Angela Merkel : Tout d’abord, je me réjouis de pouvoir participer à cette rencontre internationale de Sant’Egidio. J’entretiens des relations très étroites avec la communauté de Sant’Egidio, et c’est pour cela que j’y participe pour la deuxième fois. J’éprouve beaucoup de respect pour leur travail et je tiens en très haute estime leur engagement pour le développement, la réconciliation et la paix. Leur démarche, leur choix de rester toujours fidèles au dialogue et de s’engager pour la paix, notamment en apportant de l’aide localement, mérite la plus grande considération.
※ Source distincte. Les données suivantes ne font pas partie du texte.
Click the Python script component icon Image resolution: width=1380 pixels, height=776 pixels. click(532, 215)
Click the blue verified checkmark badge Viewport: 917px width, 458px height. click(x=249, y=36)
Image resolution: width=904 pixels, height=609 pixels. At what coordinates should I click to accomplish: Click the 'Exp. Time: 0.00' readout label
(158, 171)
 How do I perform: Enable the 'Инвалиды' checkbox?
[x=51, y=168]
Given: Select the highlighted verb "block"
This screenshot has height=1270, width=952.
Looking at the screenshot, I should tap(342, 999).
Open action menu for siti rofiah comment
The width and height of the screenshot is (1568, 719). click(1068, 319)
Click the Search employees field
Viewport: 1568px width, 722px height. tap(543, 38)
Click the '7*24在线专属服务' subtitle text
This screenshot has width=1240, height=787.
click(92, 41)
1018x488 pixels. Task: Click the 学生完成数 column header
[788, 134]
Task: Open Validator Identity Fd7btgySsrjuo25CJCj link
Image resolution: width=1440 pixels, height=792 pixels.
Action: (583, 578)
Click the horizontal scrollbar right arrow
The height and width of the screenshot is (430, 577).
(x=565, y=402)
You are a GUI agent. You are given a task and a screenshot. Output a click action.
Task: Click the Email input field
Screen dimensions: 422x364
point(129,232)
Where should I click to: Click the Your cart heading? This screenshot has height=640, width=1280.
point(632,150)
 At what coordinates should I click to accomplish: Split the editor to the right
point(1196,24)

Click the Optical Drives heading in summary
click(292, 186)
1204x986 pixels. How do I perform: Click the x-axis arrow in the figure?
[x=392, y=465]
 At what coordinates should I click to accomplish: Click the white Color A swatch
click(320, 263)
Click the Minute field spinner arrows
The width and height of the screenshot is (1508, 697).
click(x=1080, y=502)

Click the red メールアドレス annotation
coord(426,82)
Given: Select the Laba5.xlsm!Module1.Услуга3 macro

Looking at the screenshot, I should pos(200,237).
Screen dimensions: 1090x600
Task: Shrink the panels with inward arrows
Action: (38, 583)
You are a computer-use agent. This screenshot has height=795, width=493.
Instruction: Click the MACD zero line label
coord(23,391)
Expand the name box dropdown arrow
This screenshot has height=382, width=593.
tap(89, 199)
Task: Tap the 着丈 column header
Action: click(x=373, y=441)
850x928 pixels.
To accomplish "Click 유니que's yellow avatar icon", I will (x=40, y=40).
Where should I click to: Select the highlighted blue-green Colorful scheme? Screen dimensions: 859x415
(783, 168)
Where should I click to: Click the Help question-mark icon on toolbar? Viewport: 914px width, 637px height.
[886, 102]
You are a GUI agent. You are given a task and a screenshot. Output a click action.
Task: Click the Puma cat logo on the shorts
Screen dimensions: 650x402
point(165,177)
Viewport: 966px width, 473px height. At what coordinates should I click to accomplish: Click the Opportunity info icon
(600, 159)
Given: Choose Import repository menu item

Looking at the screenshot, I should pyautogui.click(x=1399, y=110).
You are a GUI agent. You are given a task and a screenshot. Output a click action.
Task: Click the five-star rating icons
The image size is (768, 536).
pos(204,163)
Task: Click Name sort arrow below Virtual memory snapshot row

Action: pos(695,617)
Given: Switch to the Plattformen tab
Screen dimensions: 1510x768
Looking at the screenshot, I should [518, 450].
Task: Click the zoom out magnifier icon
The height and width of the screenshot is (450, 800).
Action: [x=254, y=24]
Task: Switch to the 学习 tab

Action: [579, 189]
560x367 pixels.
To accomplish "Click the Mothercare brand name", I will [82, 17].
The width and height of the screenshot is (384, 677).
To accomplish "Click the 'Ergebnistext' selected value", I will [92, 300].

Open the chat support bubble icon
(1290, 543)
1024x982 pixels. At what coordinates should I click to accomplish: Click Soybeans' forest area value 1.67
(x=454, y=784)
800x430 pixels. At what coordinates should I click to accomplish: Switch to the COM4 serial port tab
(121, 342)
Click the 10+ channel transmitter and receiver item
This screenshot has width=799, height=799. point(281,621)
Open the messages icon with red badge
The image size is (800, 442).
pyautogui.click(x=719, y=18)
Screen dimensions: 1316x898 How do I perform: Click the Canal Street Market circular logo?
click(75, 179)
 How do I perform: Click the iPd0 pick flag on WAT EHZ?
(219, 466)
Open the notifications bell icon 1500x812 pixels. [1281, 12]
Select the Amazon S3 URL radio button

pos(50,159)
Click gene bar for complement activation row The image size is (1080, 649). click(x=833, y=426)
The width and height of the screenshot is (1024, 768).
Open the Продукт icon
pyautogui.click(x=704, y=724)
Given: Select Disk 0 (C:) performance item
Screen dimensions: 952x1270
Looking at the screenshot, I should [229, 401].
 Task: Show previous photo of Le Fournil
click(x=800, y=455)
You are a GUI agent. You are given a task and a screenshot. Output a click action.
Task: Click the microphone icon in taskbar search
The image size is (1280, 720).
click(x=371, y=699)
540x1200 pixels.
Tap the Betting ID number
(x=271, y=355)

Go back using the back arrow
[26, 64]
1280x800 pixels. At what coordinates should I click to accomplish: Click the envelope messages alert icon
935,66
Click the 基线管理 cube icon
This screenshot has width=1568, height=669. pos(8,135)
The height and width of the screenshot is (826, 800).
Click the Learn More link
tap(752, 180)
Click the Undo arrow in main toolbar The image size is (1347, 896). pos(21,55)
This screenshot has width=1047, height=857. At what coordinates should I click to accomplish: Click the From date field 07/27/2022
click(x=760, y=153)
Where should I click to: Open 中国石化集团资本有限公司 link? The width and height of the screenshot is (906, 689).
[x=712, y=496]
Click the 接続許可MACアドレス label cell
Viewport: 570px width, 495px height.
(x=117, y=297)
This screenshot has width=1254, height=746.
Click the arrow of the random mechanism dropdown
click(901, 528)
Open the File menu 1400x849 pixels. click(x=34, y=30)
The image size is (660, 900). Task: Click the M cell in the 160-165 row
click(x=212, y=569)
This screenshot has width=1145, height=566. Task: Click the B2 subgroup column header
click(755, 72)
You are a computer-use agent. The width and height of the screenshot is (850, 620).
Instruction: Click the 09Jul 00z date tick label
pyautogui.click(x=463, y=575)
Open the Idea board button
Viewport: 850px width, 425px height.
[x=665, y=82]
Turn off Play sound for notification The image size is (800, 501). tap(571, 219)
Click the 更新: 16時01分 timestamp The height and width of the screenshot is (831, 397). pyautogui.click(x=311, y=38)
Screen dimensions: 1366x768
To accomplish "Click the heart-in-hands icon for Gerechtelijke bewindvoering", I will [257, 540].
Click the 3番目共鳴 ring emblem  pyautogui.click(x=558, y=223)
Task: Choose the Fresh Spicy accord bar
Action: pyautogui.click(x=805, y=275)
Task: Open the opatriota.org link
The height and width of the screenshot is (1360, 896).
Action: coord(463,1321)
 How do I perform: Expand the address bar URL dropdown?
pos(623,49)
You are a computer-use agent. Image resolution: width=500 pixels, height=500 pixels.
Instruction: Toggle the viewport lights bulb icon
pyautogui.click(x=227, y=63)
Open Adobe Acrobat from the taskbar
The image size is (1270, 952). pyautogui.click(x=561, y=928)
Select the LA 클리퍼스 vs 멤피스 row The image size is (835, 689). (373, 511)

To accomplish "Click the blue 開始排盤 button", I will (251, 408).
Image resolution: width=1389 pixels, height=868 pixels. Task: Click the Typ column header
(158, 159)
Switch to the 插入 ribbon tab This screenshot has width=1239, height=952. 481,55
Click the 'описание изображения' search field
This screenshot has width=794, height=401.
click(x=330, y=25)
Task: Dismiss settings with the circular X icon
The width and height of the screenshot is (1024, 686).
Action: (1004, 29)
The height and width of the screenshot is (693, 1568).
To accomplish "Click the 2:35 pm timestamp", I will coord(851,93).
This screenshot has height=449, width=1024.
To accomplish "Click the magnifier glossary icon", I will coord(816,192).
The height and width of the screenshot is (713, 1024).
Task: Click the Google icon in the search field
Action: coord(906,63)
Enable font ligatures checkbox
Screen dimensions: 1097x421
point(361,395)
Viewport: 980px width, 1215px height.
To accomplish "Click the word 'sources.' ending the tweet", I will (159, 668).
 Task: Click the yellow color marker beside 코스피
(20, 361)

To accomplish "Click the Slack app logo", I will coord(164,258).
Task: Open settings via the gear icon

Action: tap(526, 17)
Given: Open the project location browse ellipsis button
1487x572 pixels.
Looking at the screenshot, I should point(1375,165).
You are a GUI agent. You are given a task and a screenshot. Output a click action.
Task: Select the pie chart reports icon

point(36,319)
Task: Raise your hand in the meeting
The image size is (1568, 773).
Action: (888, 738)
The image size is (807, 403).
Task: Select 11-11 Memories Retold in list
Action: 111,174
C’est la raison pour laquelle je me rends là-bas, avec conviction, pour soutenir leur travail. Et le fait que de nombreux jeunes s’enthousiasment pour cela me remplit de joie.

Sur le deuxième point, vous avez raison, nous ne pouvons établir un ordre de paix européen qu’avec la Russie. C’est la raison pour laquelle je me suis toujours engagée à ce que, malgré les graves conflits liés à l’Ukraine et à l’inviolabilité de l’intégrité territoriale, nous n’arrêtions pas le dialogue OTAN-Russie, que nous respections l’acte fondateur OTAN-Russie. Et aussi du côté de la politique européenne de sécurité et de défense, nous devrions naturellement tout faire pour revenir à un meilleur contact et un meilleur dialogue. Mais cela implique aussi la mise en œuvre des accords de Minsk. Si nous y parvenons, nous aurions un point de départ pour renouer un dialogue plus soutenu et plus intense. Et il est aussi très important de respecter tous les accords de désarmement conclus – et notamment entre les États-Unis d’Amérique et la Russie – car leur non-respect pourrait aussi peser.

Barbara Kunz : La paix pour l’Allemagne en Europe ne passe que par la coopération. Si l’on considère la France et l’Allemagne comme deux États entretenant une relation amicale particulièrement étroite, on observe, dans les grandes lignes, une grande unité. Si l’on s’attache cependant aux détails, on constate que ce n’est pas toujours le cas. Si l’on souhaite désormais renforcer la coopération, ce qui, selon toutes les déclarations, constitue l’objectif ultime, comment peut-on gérer ces divergences ?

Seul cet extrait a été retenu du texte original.